**Given problem 1**
Please output, unchanged, the entries in the dataset excerpt below, everything from the line containing "files [374, 834]" down to the line containing "Looking at the image, I should click on (299, 341).", including both of those lines.

**Text section**

START

Delivering Dashboards as Code: An Illustrative Case Study Using dbt and Preset
Preset offers a rich UI from which you can manage your databases, datasets, charts, dashboards, and more, allowing technical and non-technical users to build assets and find the answers they need. There are times when you need more control over these assets — you want to manage them as code so you can benefit from version control systems, code review, continuous deployments, and more.
In a series of recent posts, our engineer Beto Dealmeida showcased the workflow of managing Superset database connections, datasets, charts, and dashboards as code:
- Managing Apache Superset Assets as Code with Preset
- Creating Custom Assets in Apache Superset Programmatically Using Preset
- dbt and Preset
In this post I’ll be sharing an illustrative use case in using your Preset dashboards built off of dbt resources and how to manage these assets in source control as part of the software development lifecycle in the hope that it can be a helpful reference for users of both Apache Superset and Preset Cloud!
Dashboard Discovery vs Delivery
A popular bike-sharing system company is interested in creating dashboards for internal analysts with the goal of better understanding their customers:
- What are the most popular stations?
- Does this differ between subscribers and non-subscribers?
- What time or days are customers most active?
- How far does the average customer travel?
- How long does the average customer keep a bike checked out?
The company ultimately wants the delivery of a dashboard that will contain the visualizations to answer the questions above to support the end goal of selling more subscriptions and optimizing their services for their heaviest users and locations.
Before the company can build, ship, and maintain a production quality data product (delivery) for their analyst team to rely on, they have to make decisions about what to build (discovery).
Luckily for the analysts, all of the raw data they need regarding their system’s ride history is available to them! The company easily and quickly connects their database to Preset and the analysts begin their discovery process.
Discovery with Preset
The company has connected the database that houses the raw trip history data to their Preset workspace and built the dashboard below:
General ride statistics for members and non-members.

END

**Given problem 2**
Return word for word everything in the dashboards-as-code article from "- Does this" down to "bike checked out?".

[Dataset excerpt]
START

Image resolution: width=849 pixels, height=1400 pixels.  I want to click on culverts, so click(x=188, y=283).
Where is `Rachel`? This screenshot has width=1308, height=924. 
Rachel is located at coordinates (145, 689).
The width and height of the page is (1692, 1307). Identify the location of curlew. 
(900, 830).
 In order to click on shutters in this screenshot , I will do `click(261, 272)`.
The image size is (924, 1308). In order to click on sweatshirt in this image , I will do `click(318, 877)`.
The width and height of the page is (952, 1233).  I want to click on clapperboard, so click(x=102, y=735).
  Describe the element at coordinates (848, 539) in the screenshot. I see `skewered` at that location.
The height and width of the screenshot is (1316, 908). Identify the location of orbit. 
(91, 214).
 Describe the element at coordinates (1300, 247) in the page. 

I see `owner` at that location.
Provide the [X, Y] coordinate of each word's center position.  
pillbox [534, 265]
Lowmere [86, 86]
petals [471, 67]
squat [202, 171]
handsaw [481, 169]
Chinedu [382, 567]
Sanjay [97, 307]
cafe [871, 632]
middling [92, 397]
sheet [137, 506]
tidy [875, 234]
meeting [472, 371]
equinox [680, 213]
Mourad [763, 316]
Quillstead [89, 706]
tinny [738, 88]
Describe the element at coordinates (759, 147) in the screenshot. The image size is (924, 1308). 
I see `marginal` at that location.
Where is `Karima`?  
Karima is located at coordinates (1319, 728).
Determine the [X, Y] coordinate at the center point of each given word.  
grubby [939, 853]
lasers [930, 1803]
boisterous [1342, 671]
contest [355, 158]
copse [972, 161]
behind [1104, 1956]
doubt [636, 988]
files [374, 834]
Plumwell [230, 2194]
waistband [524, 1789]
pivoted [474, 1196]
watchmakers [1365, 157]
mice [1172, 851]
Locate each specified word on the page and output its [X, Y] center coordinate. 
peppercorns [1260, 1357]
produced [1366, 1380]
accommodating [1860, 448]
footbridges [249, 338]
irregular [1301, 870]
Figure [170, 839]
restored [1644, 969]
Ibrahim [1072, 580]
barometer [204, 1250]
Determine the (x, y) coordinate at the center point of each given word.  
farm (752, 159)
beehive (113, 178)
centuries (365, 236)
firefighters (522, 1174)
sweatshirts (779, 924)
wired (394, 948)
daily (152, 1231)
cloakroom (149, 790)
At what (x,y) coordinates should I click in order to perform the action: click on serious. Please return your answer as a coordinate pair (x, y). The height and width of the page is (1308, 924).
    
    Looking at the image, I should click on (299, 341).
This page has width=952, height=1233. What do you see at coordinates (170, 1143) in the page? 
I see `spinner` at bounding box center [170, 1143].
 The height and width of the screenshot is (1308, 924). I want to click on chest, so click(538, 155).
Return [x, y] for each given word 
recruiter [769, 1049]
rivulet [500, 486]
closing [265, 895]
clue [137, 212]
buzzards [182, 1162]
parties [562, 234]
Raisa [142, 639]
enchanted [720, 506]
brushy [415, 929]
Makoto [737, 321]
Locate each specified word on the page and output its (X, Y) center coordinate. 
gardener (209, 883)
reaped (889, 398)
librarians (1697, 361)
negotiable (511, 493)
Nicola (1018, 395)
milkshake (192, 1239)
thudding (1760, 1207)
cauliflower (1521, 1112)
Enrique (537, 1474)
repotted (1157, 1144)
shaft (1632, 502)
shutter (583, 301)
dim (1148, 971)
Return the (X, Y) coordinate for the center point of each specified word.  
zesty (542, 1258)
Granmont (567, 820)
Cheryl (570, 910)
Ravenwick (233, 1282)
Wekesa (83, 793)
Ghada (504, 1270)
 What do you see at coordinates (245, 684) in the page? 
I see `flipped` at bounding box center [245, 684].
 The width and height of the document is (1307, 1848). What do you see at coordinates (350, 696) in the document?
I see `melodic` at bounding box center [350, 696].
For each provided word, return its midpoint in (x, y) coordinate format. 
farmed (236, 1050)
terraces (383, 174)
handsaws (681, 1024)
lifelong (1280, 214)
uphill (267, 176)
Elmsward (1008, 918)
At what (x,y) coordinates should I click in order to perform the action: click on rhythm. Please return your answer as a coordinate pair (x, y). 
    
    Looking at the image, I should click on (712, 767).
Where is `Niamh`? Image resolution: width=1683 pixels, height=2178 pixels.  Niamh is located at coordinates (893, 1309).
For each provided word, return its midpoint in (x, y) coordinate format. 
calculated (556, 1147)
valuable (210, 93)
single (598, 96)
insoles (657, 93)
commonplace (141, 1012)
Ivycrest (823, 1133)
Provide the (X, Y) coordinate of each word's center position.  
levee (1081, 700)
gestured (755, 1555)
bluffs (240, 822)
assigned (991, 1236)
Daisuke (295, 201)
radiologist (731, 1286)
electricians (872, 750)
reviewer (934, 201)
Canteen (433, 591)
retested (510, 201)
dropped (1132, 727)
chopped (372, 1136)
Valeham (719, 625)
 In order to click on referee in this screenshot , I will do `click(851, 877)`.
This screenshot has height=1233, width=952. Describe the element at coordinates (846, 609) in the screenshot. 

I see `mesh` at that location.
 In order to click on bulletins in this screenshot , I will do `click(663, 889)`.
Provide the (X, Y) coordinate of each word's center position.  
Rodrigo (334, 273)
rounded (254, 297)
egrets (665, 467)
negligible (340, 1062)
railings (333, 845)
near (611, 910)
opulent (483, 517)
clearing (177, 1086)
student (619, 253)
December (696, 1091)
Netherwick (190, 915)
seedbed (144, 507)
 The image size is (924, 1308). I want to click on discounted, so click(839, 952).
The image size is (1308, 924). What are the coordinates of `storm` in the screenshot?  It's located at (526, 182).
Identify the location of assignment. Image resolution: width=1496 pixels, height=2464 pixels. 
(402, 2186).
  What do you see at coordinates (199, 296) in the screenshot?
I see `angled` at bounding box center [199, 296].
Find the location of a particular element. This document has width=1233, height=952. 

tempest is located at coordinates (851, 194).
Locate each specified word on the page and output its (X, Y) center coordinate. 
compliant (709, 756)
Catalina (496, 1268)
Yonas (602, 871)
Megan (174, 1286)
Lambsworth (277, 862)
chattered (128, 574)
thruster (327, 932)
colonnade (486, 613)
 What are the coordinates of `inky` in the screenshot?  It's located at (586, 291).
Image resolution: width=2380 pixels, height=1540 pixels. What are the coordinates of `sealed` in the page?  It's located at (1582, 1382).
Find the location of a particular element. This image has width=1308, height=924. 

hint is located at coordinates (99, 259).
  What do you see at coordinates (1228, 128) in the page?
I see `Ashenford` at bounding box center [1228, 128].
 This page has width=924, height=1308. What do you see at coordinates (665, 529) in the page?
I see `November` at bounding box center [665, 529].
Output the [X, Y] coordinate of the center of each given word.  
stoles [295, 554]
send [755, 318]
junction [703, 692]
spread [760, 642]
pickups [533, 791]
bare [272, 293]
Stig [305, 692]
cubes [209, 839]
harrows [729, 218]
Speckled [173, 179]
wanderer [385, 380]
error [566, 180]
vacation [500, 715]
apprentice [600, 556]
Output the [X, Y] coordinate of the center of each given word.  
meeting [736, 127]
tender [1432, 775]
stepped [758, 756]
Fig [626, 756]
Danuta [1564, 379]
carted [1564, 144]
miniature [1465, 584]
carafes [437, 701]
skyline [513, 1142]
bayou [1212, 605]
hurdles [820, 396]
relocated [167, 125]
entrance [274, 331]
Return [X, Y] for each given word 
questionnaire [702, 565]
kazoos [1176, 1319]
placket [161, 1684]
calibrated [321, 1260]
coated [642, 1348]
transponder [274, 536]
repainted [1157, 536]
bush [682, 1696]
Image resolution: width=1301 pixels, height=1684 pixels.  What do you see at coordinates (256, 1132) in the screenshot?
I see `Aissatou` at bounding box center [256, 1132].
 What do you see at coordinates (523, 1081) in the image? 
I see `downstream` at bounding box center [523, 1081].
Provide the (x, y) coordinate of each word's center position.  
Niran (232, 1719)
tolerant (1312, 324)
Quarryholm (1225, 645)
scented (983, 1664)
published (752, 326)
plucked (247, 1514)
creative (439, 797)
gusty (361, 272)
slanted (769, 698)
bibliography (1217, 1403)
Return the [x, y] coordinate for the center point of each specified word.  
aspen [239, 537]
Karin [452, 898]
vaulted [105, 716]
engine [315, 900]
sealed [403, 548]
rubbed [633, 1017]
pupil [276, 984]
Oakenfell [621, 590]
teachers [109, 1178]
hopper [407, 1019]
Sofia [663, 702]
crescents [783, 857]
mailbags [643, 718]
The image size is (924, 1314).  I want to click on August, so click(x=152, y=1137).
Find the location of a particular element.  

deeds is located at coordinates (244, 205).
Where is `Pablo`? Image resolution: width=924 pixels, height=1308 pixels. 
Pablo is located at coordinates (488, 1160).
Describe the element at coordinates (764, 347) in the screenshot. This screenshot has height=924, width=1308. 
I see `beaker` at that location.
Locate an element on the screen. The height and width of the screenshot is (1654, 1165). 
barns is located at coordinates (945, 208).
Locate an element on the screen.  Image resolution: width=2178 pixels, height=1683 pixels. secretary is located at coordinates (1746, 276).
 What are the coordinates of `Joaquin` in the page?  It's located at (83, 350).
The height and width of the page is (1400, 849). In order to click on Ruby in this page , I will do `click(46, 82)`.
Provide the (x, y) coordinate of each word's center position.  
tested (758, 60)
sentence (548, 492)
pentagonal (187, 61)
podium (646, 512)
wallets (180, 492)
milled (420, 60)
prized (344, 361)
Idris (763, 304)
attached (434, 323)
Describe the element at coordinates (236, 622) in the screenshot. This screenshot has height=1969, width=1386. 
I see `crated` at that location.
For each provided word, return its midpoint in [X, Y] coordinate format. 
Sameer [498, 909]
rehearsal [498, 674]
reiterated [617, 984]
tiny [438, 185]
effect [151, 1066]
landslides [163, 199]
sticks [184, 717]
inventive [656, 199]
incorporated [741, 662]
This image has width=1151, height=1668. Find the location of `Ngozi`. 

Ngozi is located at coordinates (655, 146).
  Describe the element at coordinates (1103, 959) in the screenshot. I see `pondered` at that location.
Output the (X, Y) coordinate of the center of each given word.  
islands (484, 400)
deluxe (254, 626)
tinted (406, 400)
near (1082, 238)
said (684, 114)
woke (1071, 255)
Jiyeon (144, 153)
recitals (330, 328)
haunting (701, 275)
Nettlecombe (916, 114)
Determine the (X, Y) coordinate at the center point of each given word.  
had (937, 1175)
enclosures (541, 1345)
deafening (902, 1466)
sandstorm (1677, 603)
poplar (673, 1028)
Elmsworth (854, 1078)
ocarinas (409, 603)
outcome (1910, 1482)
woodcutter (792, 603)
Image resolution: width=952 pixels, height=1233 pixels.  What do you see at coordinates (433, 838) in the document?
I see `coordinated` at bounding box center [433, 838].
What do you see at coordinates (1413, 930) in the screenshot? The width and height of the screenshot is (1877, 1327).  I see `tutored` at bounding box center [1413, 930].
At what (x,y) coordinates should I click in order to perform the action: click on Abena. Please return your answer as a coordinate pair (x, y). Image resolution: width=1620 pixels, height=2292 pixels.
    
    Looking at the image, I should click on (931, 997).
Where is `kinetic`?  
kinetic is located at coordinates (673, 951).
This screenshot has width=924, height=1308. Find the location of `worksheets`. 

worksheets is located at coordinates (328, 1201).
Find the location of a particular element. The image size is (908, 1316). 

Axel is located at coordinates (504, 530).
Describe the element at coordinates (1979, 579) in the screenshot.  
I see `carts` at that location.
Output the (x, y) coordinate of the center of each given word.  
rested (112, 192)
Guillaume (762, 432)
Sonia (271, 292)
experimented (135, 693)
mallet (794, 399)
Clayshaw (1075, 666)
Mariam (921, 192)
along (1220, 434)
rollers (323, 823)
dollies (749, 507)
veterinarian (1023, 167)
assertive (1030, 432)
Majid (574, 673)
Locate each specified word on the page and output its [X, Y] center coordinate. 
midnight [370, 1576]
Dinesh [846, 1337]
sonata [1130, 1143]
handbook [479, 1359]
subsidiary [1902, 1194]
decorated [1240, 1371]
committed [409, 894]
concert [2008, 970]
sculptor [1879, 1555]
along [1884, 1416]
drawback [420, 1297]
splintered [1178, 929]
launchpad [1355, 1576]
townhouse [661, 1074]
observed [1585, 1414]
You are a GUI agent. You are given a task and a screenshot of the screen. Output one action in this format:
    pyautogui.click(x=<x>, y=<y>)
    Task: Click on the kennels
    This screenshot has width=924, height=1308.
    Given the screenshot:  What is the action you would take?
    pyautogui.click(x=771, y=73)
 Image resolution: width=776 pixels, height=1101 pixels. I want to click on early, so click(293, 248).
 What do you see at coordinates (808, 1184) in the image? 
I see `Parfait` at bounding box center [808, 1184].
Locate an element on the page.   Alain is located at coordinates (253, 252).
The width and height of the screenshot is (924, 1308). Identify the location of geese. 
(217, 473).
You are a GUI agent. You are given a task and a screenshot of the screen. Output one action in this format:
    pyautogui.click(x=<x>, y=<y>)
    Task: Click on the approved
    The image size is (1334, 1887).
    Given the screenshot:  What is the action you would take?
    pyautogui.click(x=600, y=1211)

END

**Finished answer 1**
files [374, 834]
Plumwell [230, 2194]
waistband [524, 1789]
pivoted [474, 1196]
watchmakers [1365, 157]
mice [1172, 851]
Locate each specified word on the page and output its [X, Y] center coordinate. 
peppercorns [1260, 1357]
produced [1366, 1380]
accommodating [1860, 448]
footbridges [249, 338]
irregular [1301, 870]
Figure [170, 839]
restored [1644, 969]
Ibrahim [1072, 580]
barometer [204, 1250]
Determine the (x, y) coordinate at the center point of each given word.  
farm (752, 159)
beehive (113, 178)
centuries (365, 236)
firefighters (522, 1174)
sweatshirts (779, 924)
wired (394, 948)
daily (152, 1231)
cloakroom (149, 790)
At what (x,y) coordinates should I click in order to perform the action: click on serious. Please return your answer as a coordinate pair (x, y). The height and width of the page is (1308, 924).
    
    Looking at the image, I should click on (299, 341).

**Finished answer 2**
- Does this differ between subscribers and non-subscribers?
- What time or days are customers most active?
- How far does the average customer travel?
- How long does the average customer keep a bike checked out?